Once students work is uploaded, you can sort it into categories or folders (i.e. digital exercise books). Press a button and you can feedback on all your English work for example. Feedback can take three forms. I’ve worked through this on a linear process which I think has encouraged adoption, but every class and school is different.
Typed Feedback: Teachers and students type back their responses. Longer than writing in exercise books?! Not if you are commenting on the same misconception in the majority of work - copy, paste and adapt. I estimate that I saved around a third of the time I would have done by writing in exercise books.

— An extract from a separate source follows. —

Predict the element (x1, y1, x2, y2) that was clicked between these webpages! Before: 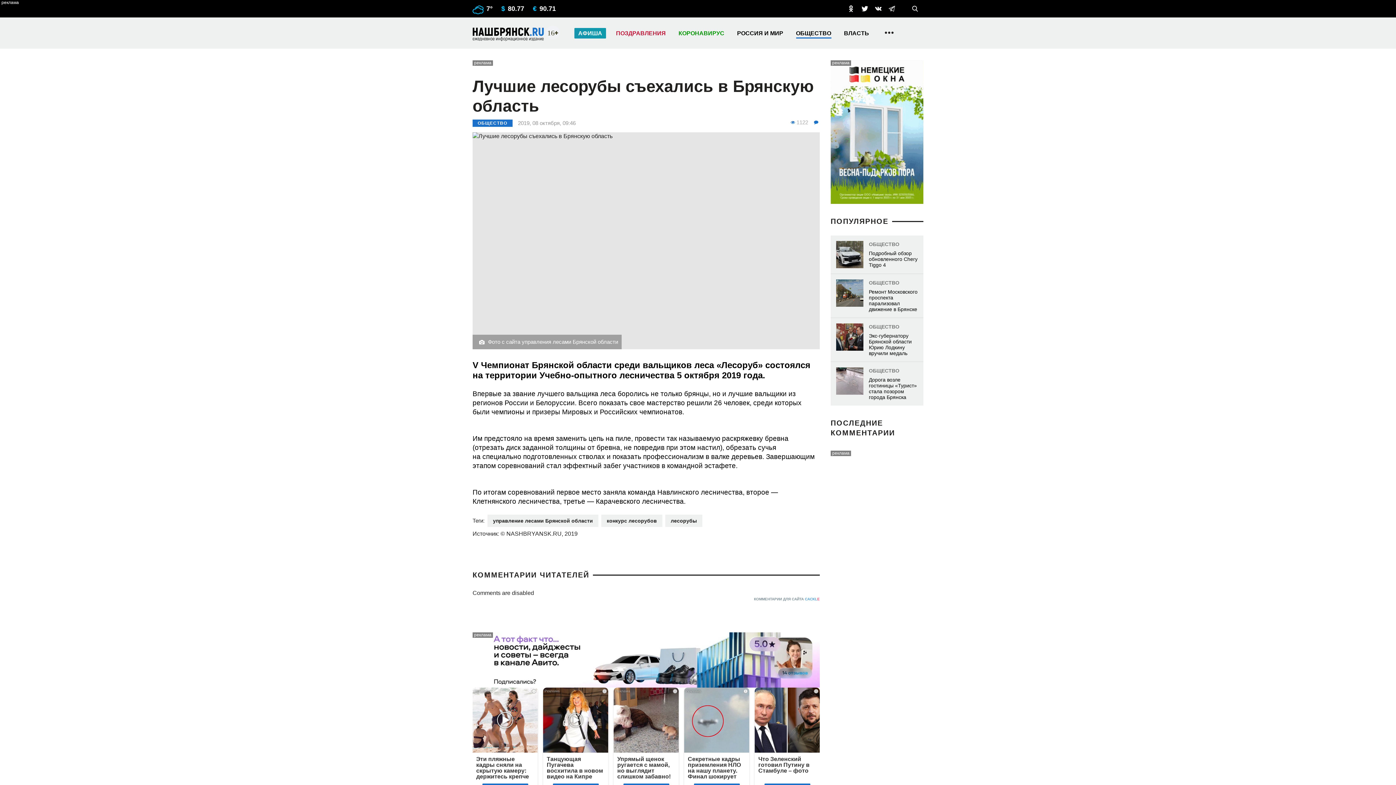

Verbal feedback: Probably the scariest part. Would students respond? Was the feedback useful/challenging? Would SLT accept this type of feedback? Interestingly, this proved to be the most successful part of the journey with digital feedback. Student engagement improved 10-fold, SLT observed huge benefits and were witnessing considerable progress.

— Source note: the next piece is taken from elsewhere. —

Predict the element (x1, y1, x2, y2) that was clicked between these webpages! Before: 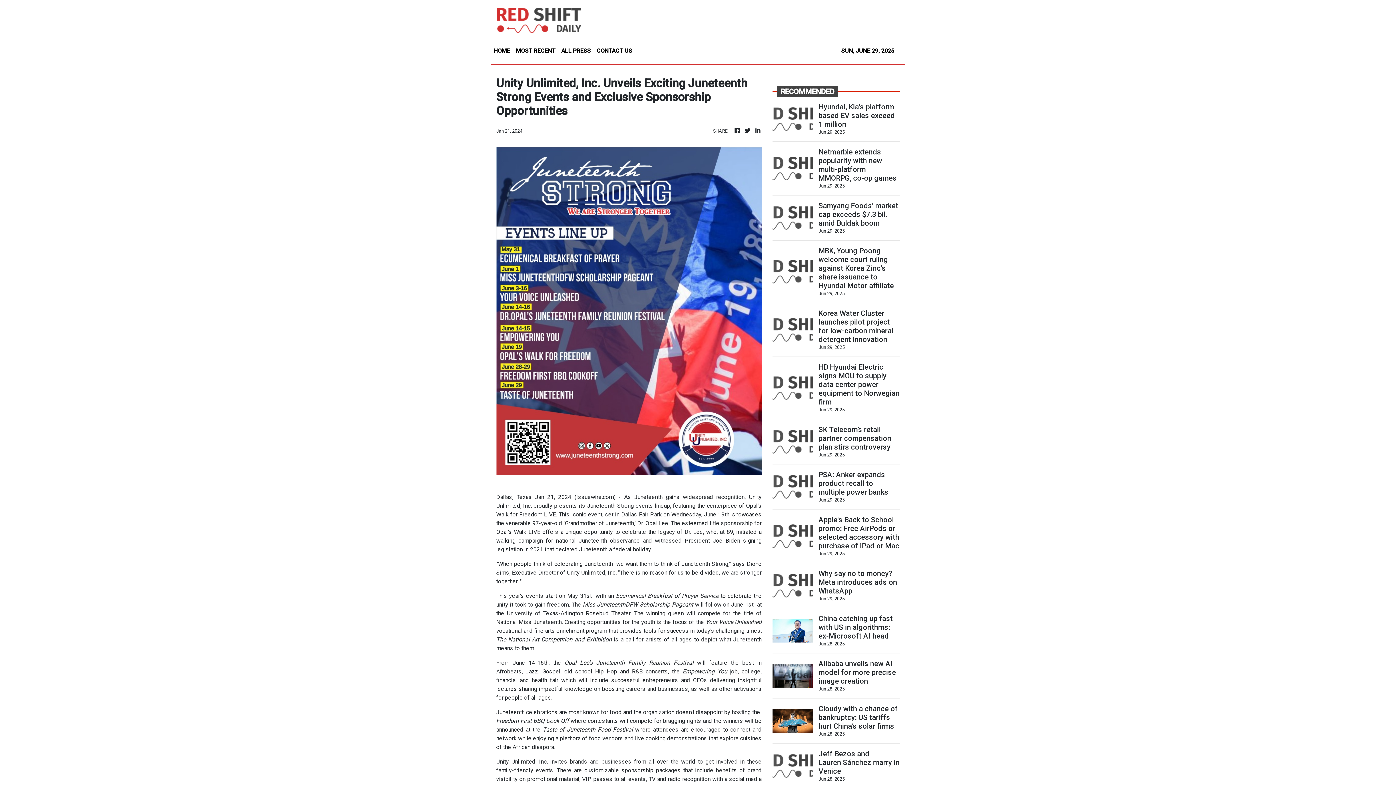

Because the feedback was accessible, it could be reviewed when needed and used for inspection purposes.
This success prompted change in the feedback policy across the whole school and encouraged other staff to try digital feedback. The whole project quickly snowballed as more teachers adopted it, seeing a better method of feeding back which benefitted pupils significantly as well as driving greater engagement, involving parents with their children’s work, praise and in some cases, using further in-depth questioning. The ability to shift some ‘marking time’ to other areas in the classroom was also highly welcomed!
Annotated Feedback: This was developed in conjunction with a few of my colleagues who saw the benefit of modelling methods where students had misconceptions in mathematics.

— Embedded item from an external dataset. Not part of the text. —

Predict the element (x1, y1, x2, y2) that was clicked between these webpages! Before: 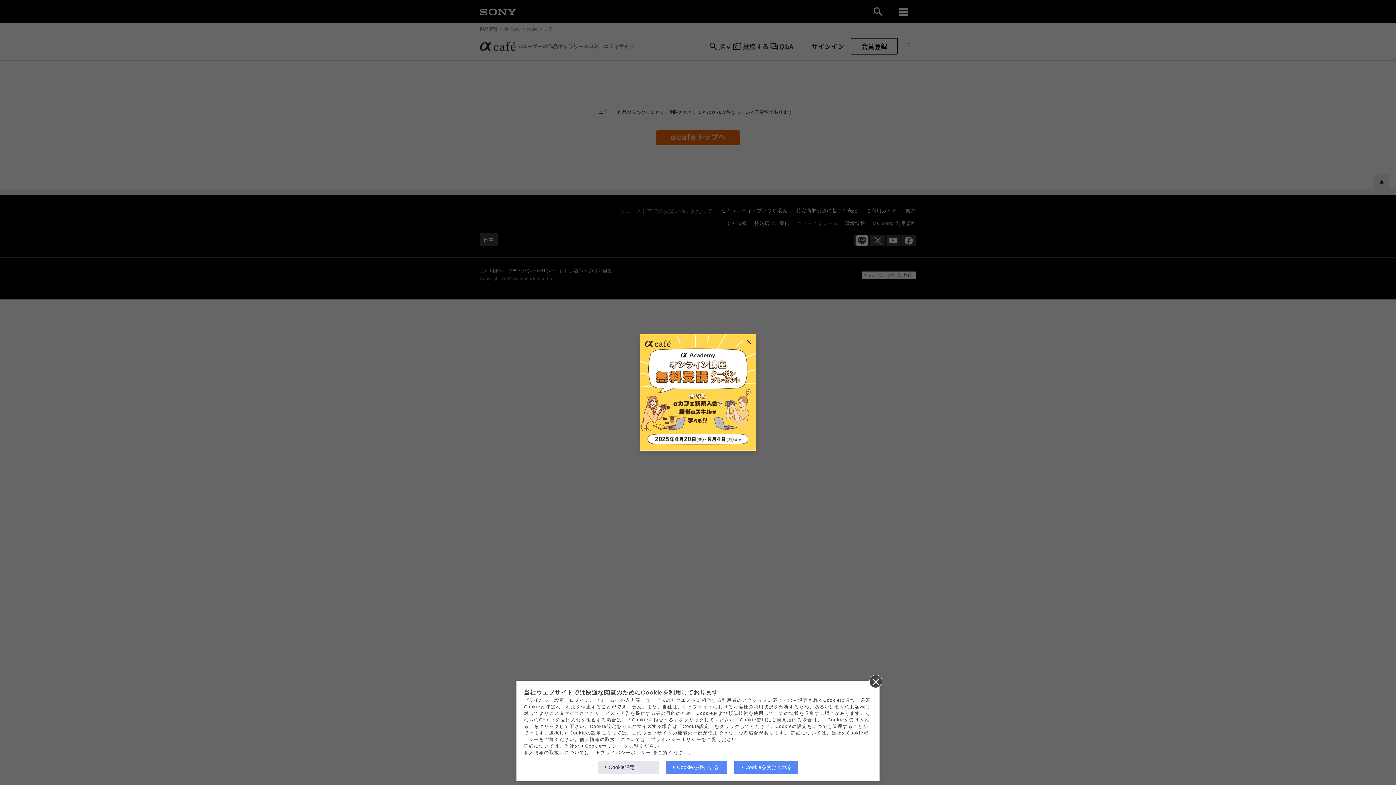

This approach to feedback has been recognised by inspectors as being revolutionary. They commented that the collaborative approach of educators, parents and peers having the ability to view work, comment upon and further question students increased learning dramatically.
Coupled with teachers’ workload reaching record levels, digital feedback is a win-win solution. Increased pupil learning and reduced teacher workload. We can revolutionise our approach and work smarter rather than harder.
Technology is moving at a radical pace all around us. Our profession must keep up with how stakeholders want to receive feedback and information. We have the hardware and the software is available. Digital feedback should be embraced and encouraged. Highly accessible, collaborative and workload reducing feedback processes need to become standard and commonplace. I am confident parents or students will not slow this adoption process down. It is for schools to continue to trust in practitioners to provide high-quality feedback but provide it in a range of engaging ways to drive greater involvement and progress.